This is so extremely wasteful. This is the EXACT attitude apple wants you to have now. Just keep upgrading with an extra thousand each year. Dump the old laptop. Have it activation locked and shredded in the garbage, unserviceable... I run a 10 year old computer that has been upgraded a handful of times with newer storage, RAM, GPU's... currently 32GB, AMD 6900XT, and several SSD's and TB's of Work Data (all in the same box).. backing up to cloud and internal file servers.. I am peaked at Monterey with this machine. TCO of this work station hasn't even been the cost of a single M1 MacBook Pro in regards to upgrading. I manage final cut, cinema4d/red shift and all adobe apps just fine. I develop and compile apps just fine... My revenue from work I make from this machine goes into my pocket to pay for important thing in MY life, not Tim Cooks bonuses.

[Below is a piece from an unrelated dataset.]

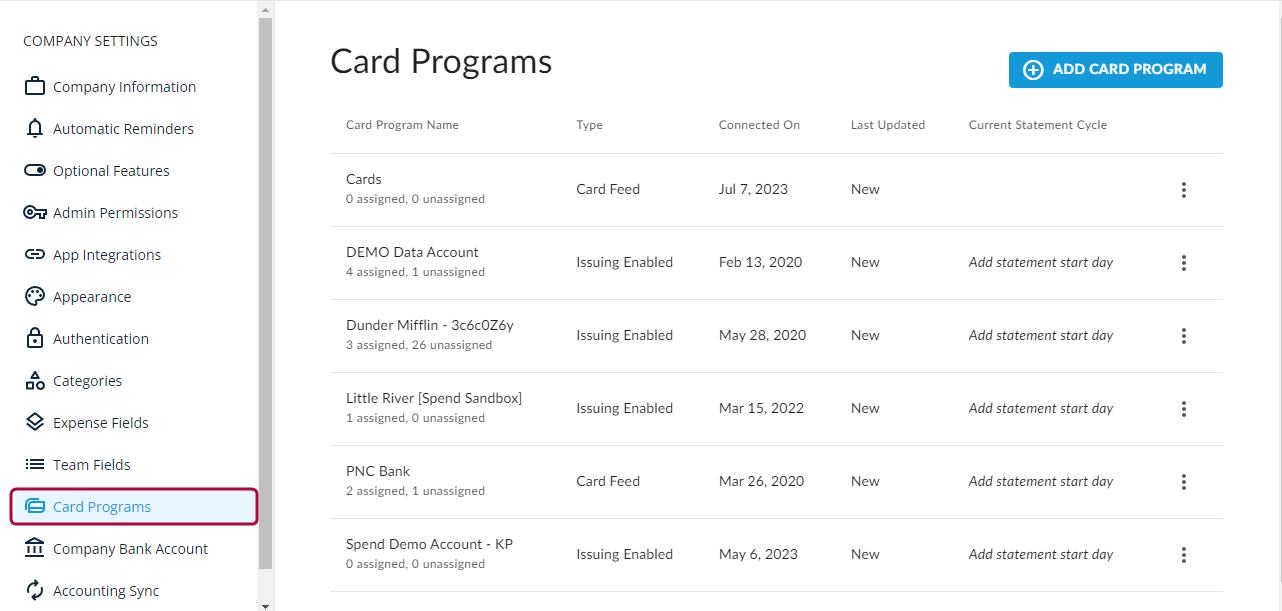This screenshot has height=611, width=1282.
Task: Select the Expense Fields layers icon
Action: 34,422
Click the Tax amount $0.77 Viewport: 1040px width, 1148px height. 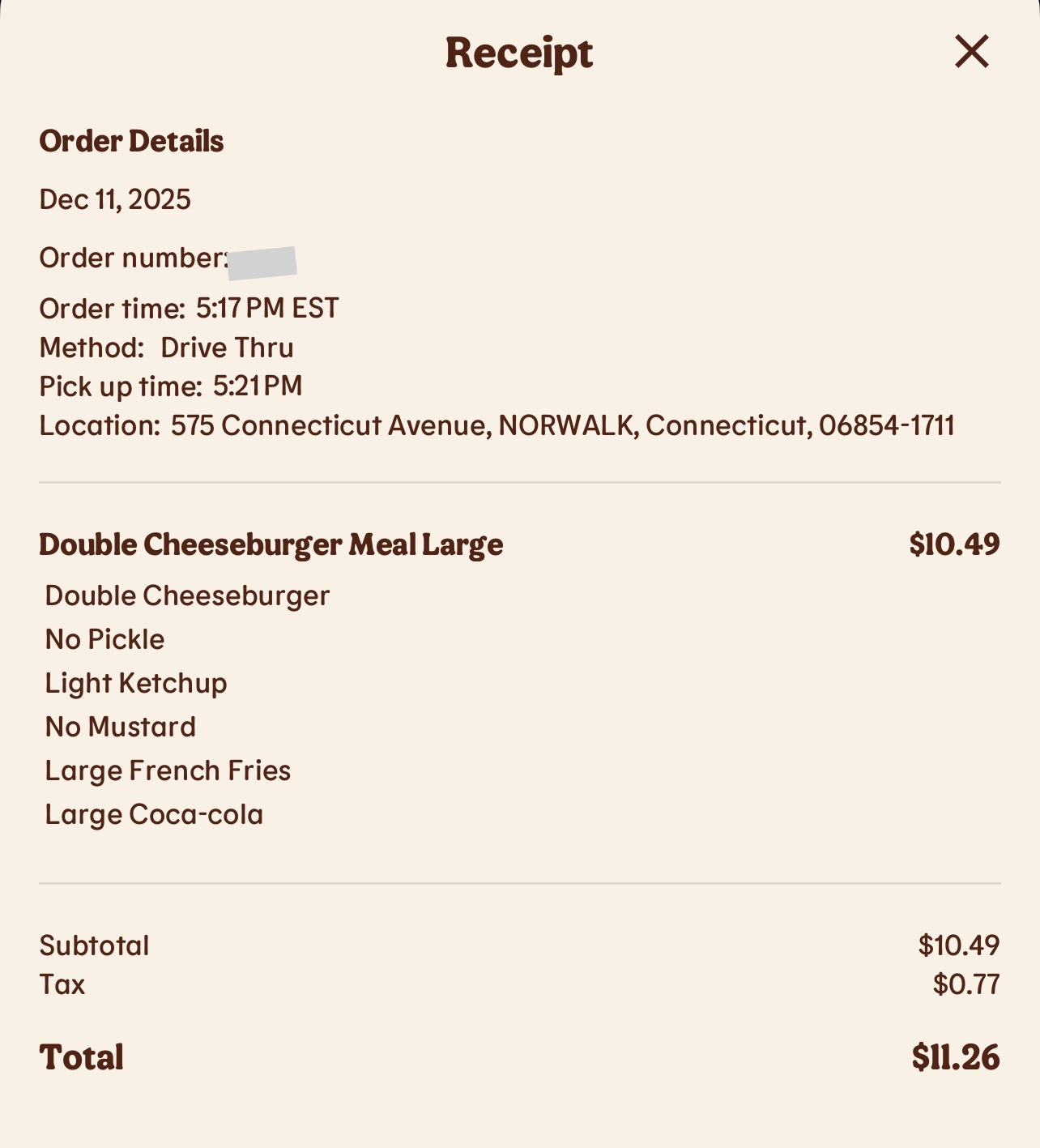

I really don't understand how this new generation thinks anymore. They want to save the world, but they want to cause more pollution than all previous generations of computer owners. "Back in my day", we kept our Apple II's, VIC20's, C64's and Amigas for many many many years... Now everyone has to have a new one each year to be able to do the same thing. Only now, they can't because nothing can be upgraded and they are being locked into disposable machine ecosystems.... I stopped buying apple machines when they started gluing them together in 2012-2013 and making RAM non-upgradeable. This literally started when Tim Cook took over. I still setup new machines for people and I get to play around with them. The new M1's are definitely nice out of the box, I was blown away by the speakers... but I could never consider it a long term work machine. Investing in disposable culture is fundamentally wrong to me. Two of my customers are still using their 2009 and 2011 MacBook Pro's that I recently upgraded SSD's and maxed out ram. a little tweak with DOSDude and they are running more recent OS installs just fine.
Is this okay to you:
It's almost impossible to resell a perfectly functional M1 MacBook because of Apple's security features.